━━ TEXTO DE ORIGEM
Artigo em destaque: Elucidando o processamento do germânio para aplicações em micro e nanoeletrônica.

O artigo científico com participação de membros da comunidade brasileira de pesquisa em Materiais em destaque neste mês é: GeO2/Ge structure submitted to annealing in deuterium: Incorporation pathways and associated oxide modifications. Bom, N.M.; Soares, G.V.; Hartmann, S.; Bordin, A.; Radtke, C. Applied Physics Letters 105, 141605 (2014); DOI: 10.1063/1.4898062.

Matéria de divulgação: Elucidando o processamento do germânio para aplicações em micro e nanoeletrônica

O germânio (Ge) é um dos materiais semicondutores elencados como possíveis alternativas ao silício para aplicações na indústria micro e nanoeletrônica. Contudo, o processamento de materiais baseados em germânio visando a otimizar suas propriedades elétricas para essas aplicações ainda se apresenta como desafio à ciência.

Nesse contexto, uma equipe de pesquisadores da Universidade Federal do Rio Grande do Sul (UFRGS) investigou o tratamento térmico (annealing) de estruturas de germânio em atmosfera de deutério (isótopo do hidrogênio que permite o uso de técnicas analíticas específicas para sua quantificação). Os resultados do estudo foram recentemente publicados no prestigiado periódico Applied Physics Letters (APL).

O estudo que deu origem ao artigo faz parte da pesquisa de doutorado, em andamento, de Nicolau Molina Bom, orientada pelo professor Claudio Radtke no marco do programa de pós-graduação em Microeletrônica da UFRGS. “Este trabalho surgiu como sequência dos estudos desenvolvidos durante meu mestrado, envolvendo sistemas de óxido de alumínio sobre germânio (Al2O3/Ge)”, relata Nicolau.
━━━━
━━ DADOS FORNECIDOS
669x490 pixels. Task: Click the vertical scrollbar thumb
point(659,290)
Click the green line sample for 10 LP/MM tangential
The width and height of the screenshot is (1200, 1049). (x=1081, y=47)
━━━━
SEU OBJETIVO =
Por favor, escreva a continuação do texto sobre o processamento do germânio para micro e nanoeletrônica, começando logo após a última frase apresentada.

RESPOSTA DO EXERCÍCIO =
Na pesquisa de mestrado, também orientada por Radtke, Bom observou que a deposição de materiais dielétricos sobre substratos de germânio, bem como seu processamento por meio de tratamentos térmicos, induzem a oxidação do semicondutor e a formação de dióxido de germânio (GeO2). Devido às reações que ocorrem entre o óxido formado e o substrato de germânio, a estrutura sofre modificações físico-químicas que ocasionam a degradação de suas propriedades elétricas. “Assim, ficou claro que a compreensão destes mecanismos era fundamental para o uso do germânio em aplicações industriais”, conta Bom.

Incorporação de hidrogênio

No artigo publicado na APL, os autores reportam que o tratamento térmico foi realizado em amostras de dióxido de germânio sobre germânio (GeO2/Ge), de dióxido de germânio sobre silício (GeO2/Si) e de dióxido de silício sobre silício (SiO2/Si). Um dos efeitos do tratamento evidenciados por meio das análises foi a incorporação de hidrogênio, em maiores proporções no GeO2/Ge do que no SiO2/Si.

Os autores atribuem esse efeito à ocupação, por parte dos átomos de hidrogênio, de vacâncias de oxigênio (pontos da rede cristalina nos quais, no lugar dos átomos esperados, existem “vagas”), geradas durante o tratamento térmico, tanto no interior do dióxido de germânio quanto na interface GeO2/Ge.

Outro efeito observado pelos cientistas foi a volatilização da camada de óxido, principalmente a temperaturas superiores a 450 ºC, acarretando modificações na estrutura química da camada de óxido remanescente nas amostras.

Representação esquemática dos principais resultados do artigo, enviada por Nicolau Bom.

Contribuição e aplicações do trabalho

“O maior mérito de nosso estudo consiste na elucidação dos processos físico-químicos envolvidos na incorporação de hidrogênio em estruturas de GeO2/Ge”, avalia Nicolau Bom, que é autor correspondente do artigo. “Além disso, a compreensão dessas interações terá papel decisivo na escolha dos parâmetros adequados de processamento em aplicações industriais envolvendo germânio”, completa.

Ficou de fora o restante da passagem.